(Supplied information)

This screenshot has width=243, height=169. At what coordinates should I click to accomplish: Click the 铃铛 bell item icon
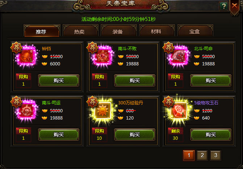click(x=27, y=57)
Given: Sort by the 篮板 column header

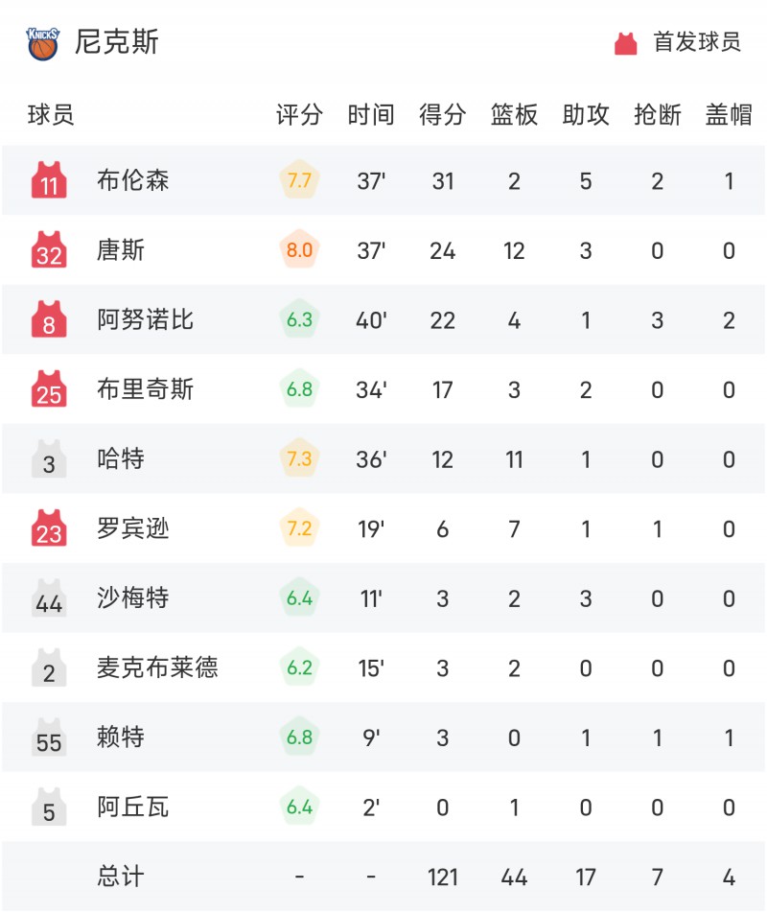Looking at the screenshot, I should click(514, 114).

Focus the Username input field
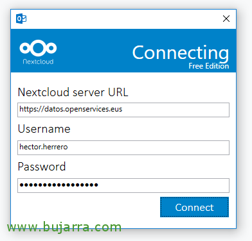tap(123, 147)
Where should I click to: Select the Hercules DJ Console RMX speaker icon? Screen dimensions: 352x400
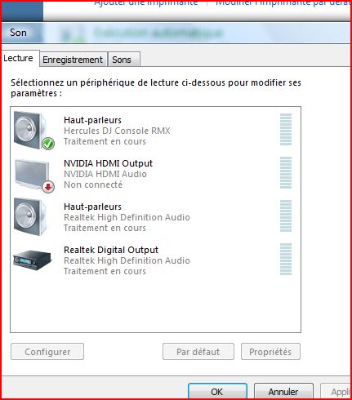click(x=30, y=130)
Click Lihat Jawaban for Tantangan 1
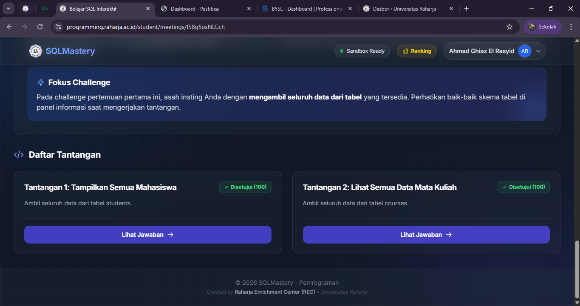 (147, 235)
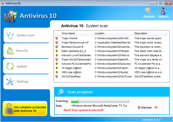Select the Trojan.Ransomcrypt.AP row
173x122 pixels.
pos(75,43)
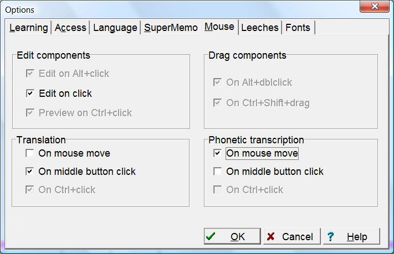Disable the Edit on click checkbox

click(30, 94)
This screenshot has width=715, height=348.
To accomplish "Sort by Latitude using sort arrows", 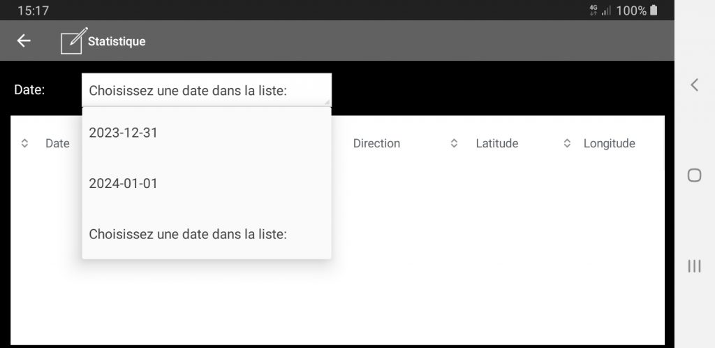I will click(454, 143).
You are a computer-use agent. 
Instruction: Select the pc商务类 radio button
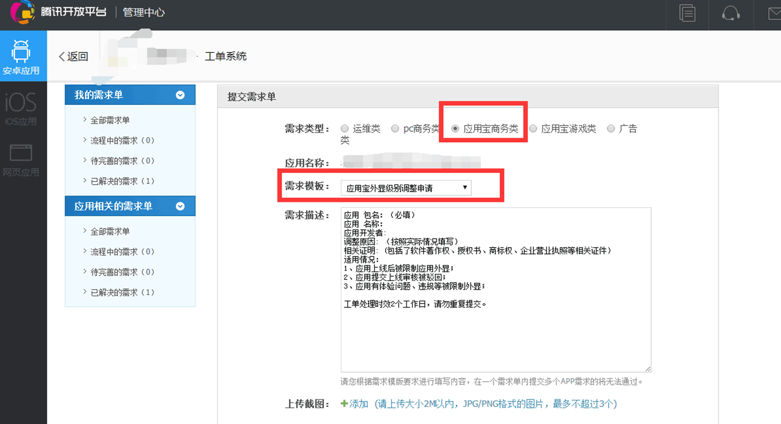[395, 128]
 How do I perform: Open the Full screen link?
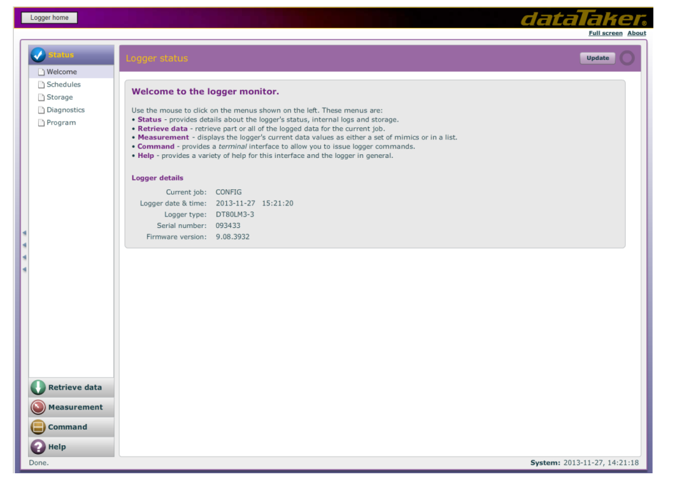pos(605,33)
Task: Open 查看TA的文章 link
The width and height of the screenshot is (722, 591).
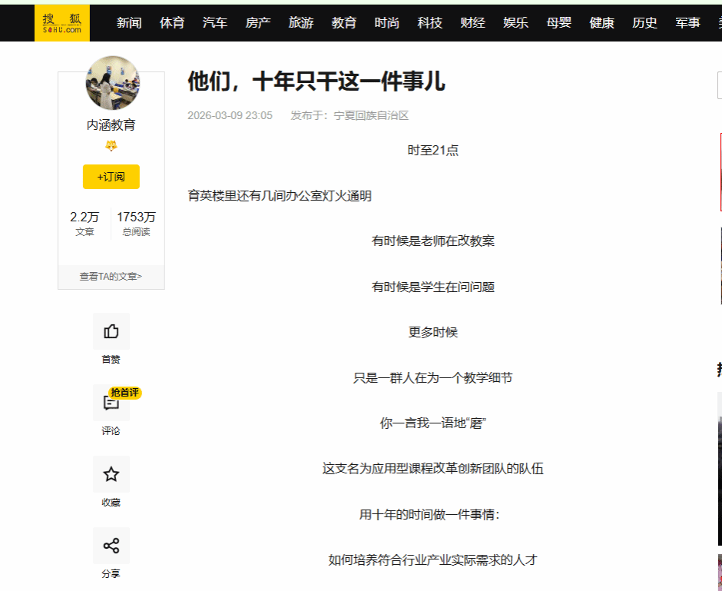Action: pyautogui.click(x=111, y=277)
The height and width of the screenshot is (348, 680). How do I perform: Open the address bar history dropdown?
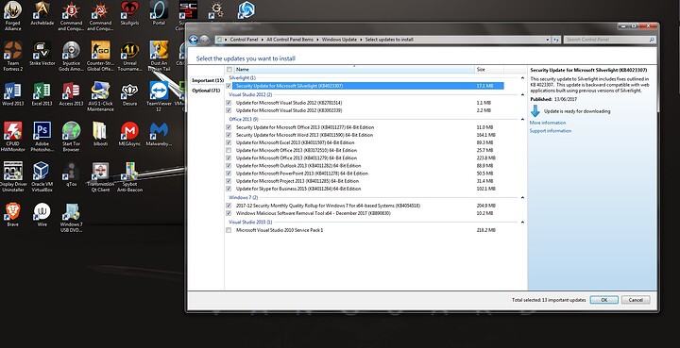[547, 40]
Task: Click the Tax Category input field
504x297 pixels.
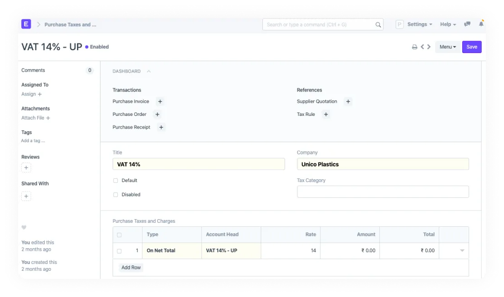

(End Supplied information)

## Action item:
Only the lines from the one with "The height and" through the final line of the data should be written out, exactly and including both ends. Skip the pictures.

## Task solution:
The height and width of the screenshot is (348, 680). How do I perform: Open the address bar history dropdown?
[547, 40]
Task: Click the Tax Category input field
504x297 pixels.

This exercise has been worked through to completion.